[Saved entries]
# # # # #

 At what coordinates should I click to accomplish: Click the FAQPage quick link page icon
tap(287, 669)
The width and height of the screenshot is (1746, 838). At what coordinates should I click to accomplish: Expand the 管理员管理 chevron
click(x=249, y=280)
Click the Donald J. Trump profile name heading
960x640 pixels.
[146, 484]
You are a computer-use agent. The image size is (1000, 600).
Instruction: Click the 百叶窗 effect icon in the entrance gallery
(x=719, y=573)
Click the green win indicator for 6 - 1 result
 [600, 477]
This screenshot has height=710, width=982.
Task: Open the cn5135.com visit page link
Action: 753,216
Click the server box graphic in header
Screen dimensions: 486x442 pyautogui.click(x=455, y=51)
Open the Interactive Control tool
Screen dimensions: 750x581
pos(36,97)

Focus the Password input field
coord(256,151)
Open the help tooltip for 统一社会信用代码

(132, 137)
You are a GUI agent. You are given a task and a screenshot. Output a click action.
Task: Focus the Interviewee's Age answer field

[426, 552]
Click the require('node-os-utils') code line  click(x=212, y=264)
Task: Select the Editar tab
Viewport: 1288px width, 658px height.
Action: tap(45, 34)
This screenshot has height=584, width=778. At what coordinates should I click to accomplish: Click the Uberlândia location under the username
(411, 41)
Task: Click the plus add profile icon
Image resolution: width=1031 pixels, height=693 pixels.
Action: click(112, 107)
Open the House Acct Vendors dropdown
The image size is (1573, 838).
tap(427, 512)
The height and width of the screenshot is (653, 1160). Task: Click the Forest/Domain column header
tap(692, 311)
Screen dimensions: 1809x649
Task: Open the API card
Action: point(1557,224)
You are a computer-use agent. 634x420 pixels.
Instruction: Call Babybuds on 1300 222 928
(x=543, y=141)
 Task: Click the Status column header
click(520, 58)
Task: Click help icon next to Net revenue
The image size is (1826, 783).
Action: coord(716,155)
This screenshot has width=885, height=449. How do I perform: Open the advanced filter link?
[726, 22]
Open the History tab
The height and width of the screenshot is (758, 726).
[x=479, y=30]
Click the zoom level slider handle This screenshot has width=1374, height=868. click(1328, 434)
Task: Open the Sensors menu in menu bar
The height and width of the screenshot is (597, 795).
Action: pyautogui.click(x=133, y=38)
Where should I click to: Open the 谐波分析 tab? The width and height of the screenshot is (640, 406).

# # # # #

__Task statement__
Take every line above that includes "computer" and list it.

__Reply__
You are a computer-use agent. The image size is (1000, 600).
You are a computer-use agent. 634x420 pixels.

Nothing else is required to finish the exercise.